Supplied records =
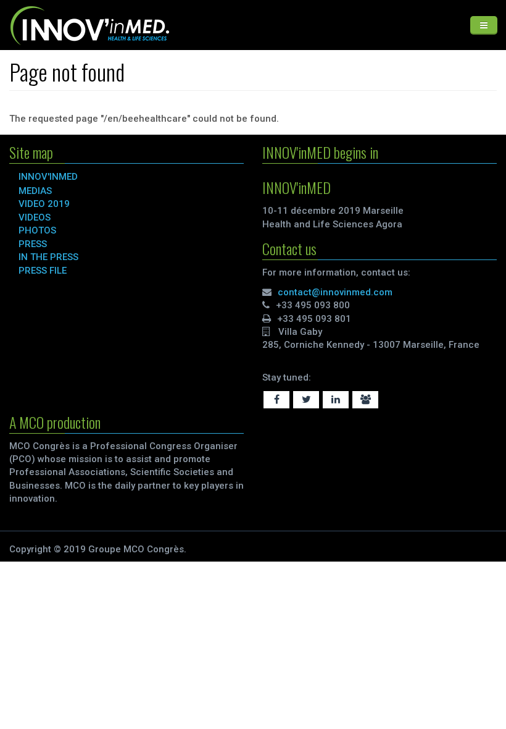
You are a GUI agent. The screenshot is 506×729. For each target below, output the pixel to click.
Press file (43, 270)
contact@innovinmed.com (335, 292)
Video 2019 (44, 203)
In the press (48, 257)
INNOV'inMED (48, 176)
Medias (35, 190)
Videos (35, 217)
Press (33, 244)
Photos (37, 230)
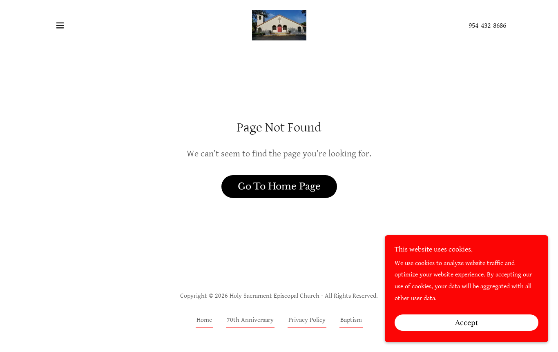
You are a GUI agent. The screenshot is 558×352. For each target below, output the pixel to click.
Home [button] (204, 320)
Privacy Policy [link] (307, 320)
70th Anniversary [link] (250, 320)
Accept (466, 323)
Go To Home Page (279, 186)
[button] (60, 25)
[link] (279, 25)
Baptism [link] (351, 320)
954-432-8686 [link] (487, 25)
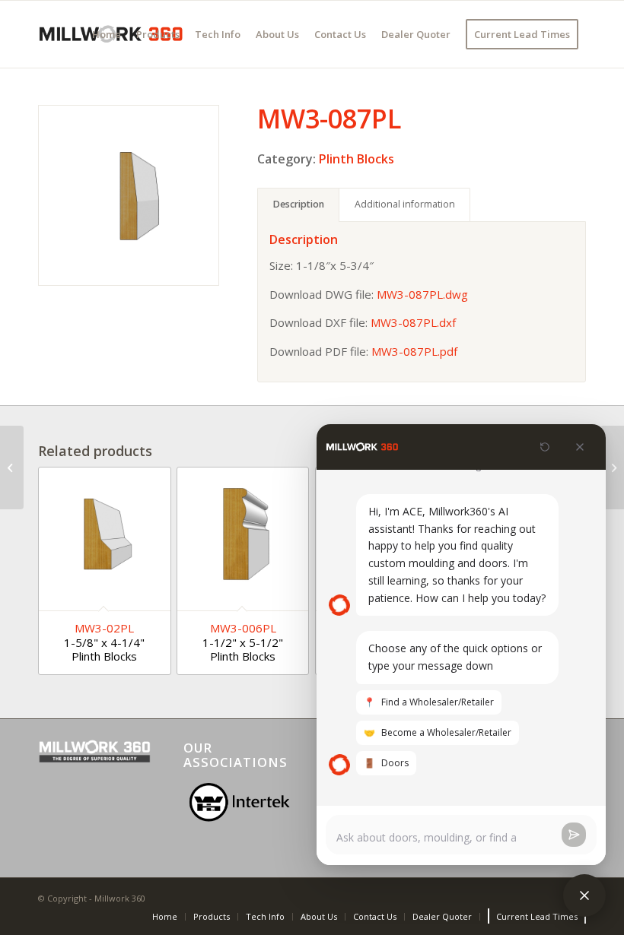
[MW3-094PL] (612, 467)
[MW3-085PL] (12, 467)
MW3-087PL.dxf (413, 322)
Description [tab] (298, 204)
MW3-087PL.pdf (414, 351)
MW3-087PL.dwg (422, 294)
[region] (239, 802)
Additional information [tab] (405, 204)
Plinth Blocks (356, 159)
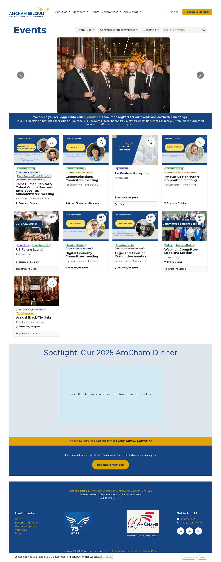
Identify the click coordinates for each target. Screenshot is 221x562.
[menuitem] (62, 12)
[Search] (203, 30)
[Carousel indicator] (105, 109)
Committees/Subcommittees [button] (117, 29)
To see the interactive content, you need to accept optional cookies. (110, 394)
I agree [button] (202, 557)
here (152, 120)
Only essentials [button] (188, 557)
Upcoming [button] (150, 29)
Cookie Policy (107, 557)
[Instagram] (198, 531)
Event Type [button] (85, 29)
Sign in (174, 11)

Task directions =
Could you rewrite the records between the lines holding "Video 2019 (44, 203)" and "[MW3-094PL] (612, 467)", inclusive, moving every coordinate in the answers by adding -104 to each number? Keep all the lines, requests included, but leave the pictures out.

Correct result =
Video 2019 (-60, 99)
In the press (-56, 153)
INNOV'inMED (-56, 72)
Medias (-69, 86)
Videos (-69, 113)
Press (-71, 140)
Photos (-67, 126)
You are a GUI agent. The screenshot is 558×352. For each target below, output the pixel to click.
Home [button] (100, 216)
Privacy Policy [link] (203, 216)
70th Anniversary [link] (146, 216)
Accept (362, 219)
Go To Home Page (175, 82)
[button] (-44, -79)
[link] (175, -79)
Baptism [link] (247, 216)
954-432-8686 [link] (383, -79)
[MW3-094PL] (508, 363)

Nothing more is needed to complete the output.